Photo School // Class 005 - How to Take Better Photos of People

Photo School // Class 005 - How to Take Better Photos of People

Last month,

we covered the basics of photography, everything from equipment to how to edit. This month, we’re going to be building on those skills and diving into more of the specifics on how to take better photos of people, places and things/food.

First up is how to take better photos of people. And when I say people, I don’t mean your family for the annual Christmas card. I mean, friends, family, strangers, living life, laughing, loving, crying, working. People being people.

People tell a story, be it the story of a family, a place, a recipe, a job. They take a moment and bring it to life. They give it history, they give it context, they make it real, and sometimes even raw. Being able to capture that is being able to capture a moment in time.

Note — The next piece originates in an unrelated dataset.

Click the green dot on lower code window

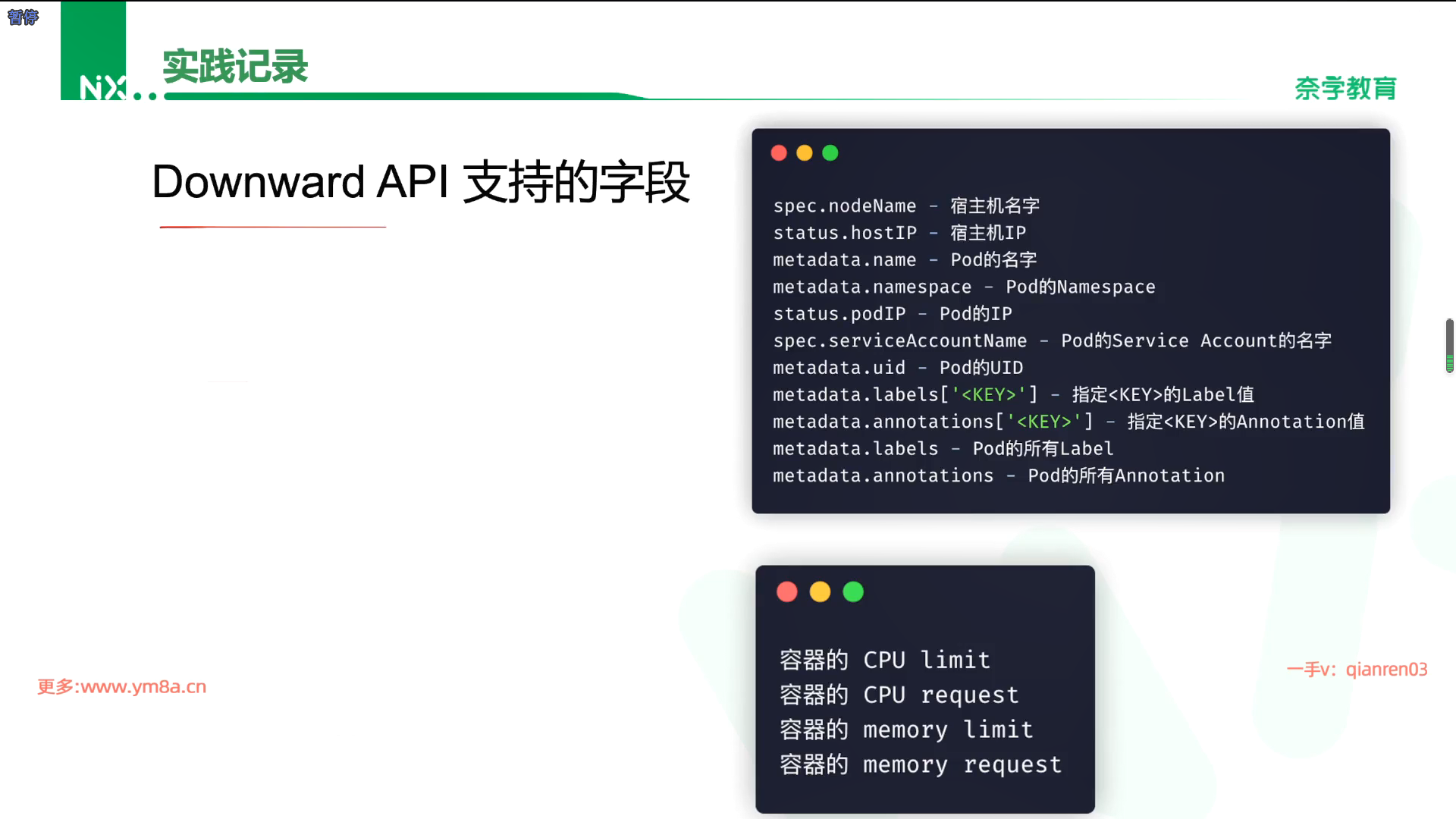click(853, 592)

One of my favorite things to do whenever we are at my Grandma’s house is to look through old family photos. I love being able to see a snippet of my family history and learn the stories of these relatives, some of whom I never met. Of course, there are some more posed-style photos, which I love, but the ones I’m really drawn to are the ones where there is movement or laughter or my relatives going about their day. It helps me paint a picture of a world that existed before me, and allows me to feel a connection to family members I otherwise would have never known.

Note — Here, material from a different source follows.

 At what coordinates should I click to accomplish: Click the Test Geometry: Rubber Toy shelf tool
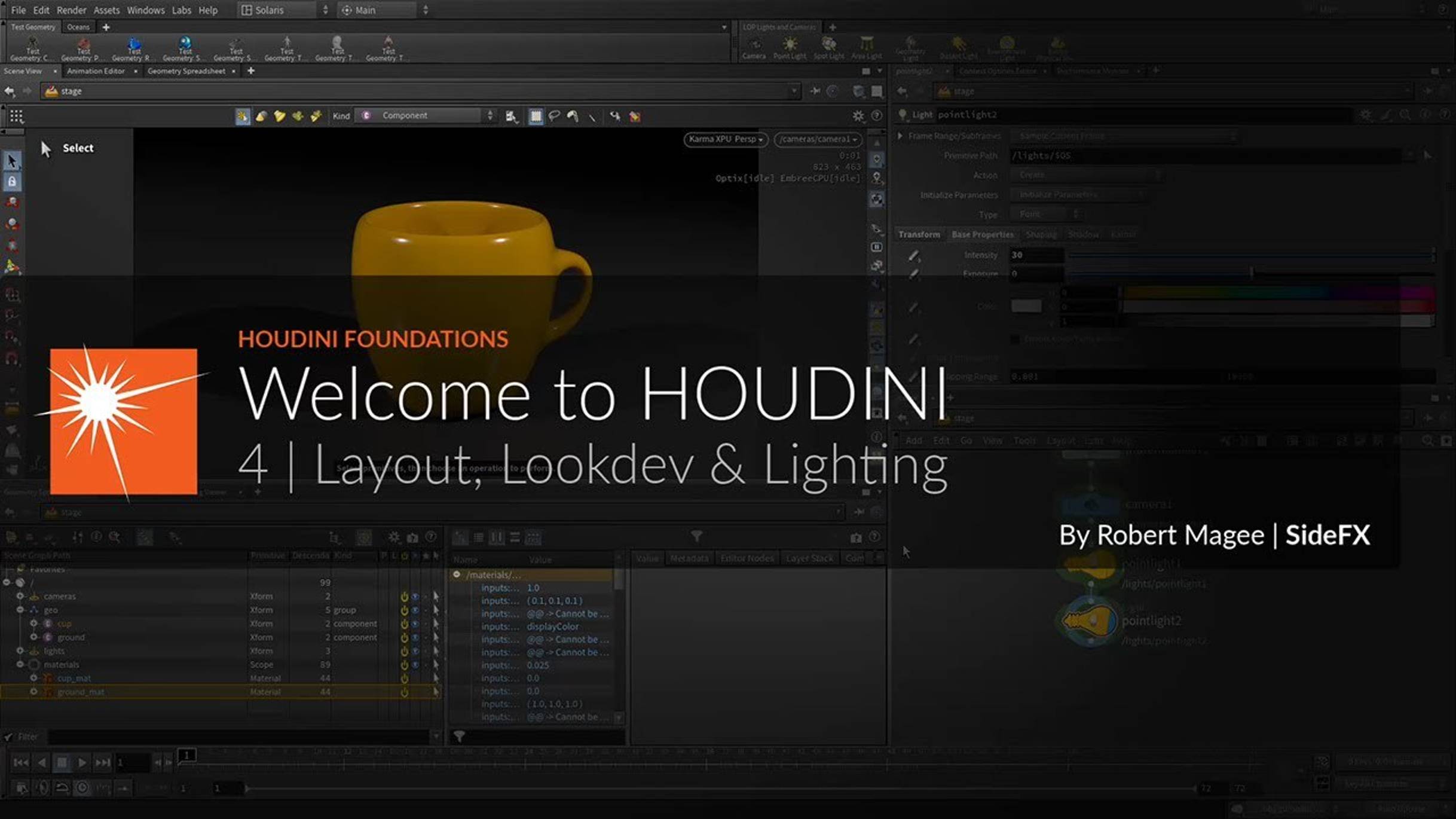tap(133, 48)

So, when I say better photos of people, don’t think about your child’s yearbook photo, or capturing some sort of head shot image. Think instead of a story you want to tell, details you’ll want remembered, emotions you want to come through. Take your photos as if one day someone will be looking at them, and instead of just seeing a picture of people, they’ll be seeing into a window, looking at a moment in time, understanding a story and seeing humans that feel familiar, even if they’re actually just perfect strangers.

fall in Maine-40.jpg

CLASS 005 // HOW TO Take Better Photos of People

fall in Maine-27.jpg

Look for the Light //

Make sure your (the photographer’s) back is to the lighting, so that the light is shining onto your subject(s). Otherwise, they’ll end up as an outline instead of an image of a person.

Shoot Down //

Angle your camera so that you are shooting your subject from a downward angle. This will give an appearance that looks proportionate, but more flattering and slimming. Shooting up at a person will make their lower half of their body appear larger and their upper body and head appear disproportionate and smaller.

Picture Perfect Posing //

While I think the best photos of people are the ones that are real, natural, unplanned and far from being “perfect”, I’ve also been in front of the camera enough to know that there are a few things that make one look less than favorable, and then there are things that help one look a little more like themselves and are a little more flattering. Things such as: lifting your chin slightly up and out, keeping your back straight and your shoulders pulled back (imagine as if you’re squeezing an invisible orange between your shoulder blades), determining which side is your best side, never having your arms up against your sides, and, in group shots, making sure the camera is straight on so that everyone is even (aka there are no disproportionate arms or heads, etc).

In Their Element //

My favorite photos of people are the ones where they’re just going about their lives, doing the things they love, performing their daily tasks, and you’re just in the background, capturing it, to paint a picture, of a moment, of a glimpse into someone’s life. No posing, no overly thought out styling, just real, raw, movement of life.

Examples of this include: my Grandma cooking in her kitchen, my brother taking care of his chickens (when he was younger), an artisan working on their craft. For you this might mean your kids playing outside or your family in the middle of a summer bbq or asking your Aunt to make her famous apple pie or a friend to paint a picture. Don’t be afraid to ask people to just doing a hobby or something they love just so you can capture them most naturally.

Make Moves //

Movement is a good thing. We are not trees, rooted into the ground. We are humans and we move, we dance, we run, we play, we draw, we write, we climb. Capture that. Because it tells a story and makes a photo come to life.

Pro Tip: For motion shots, turn up the shutter speed and ISO. This will keep the person in motion in focus while blurring more of the background.

Tell A Joke //

You want people to look natural, not fake, so never ask people to directly smile. Instead, tell a joke. You’ll end up with the most natural smiles and photos full of laughs.

oyster day in Maine-129.jpg
Tandem Coffee with Jen-1.jpg

Key Takeaways: Stay calm, be relaxed, keep things natural, movement is good, tell a story, don’t be afraid to show the real and the raw, and don’t forget to have fun and laugh!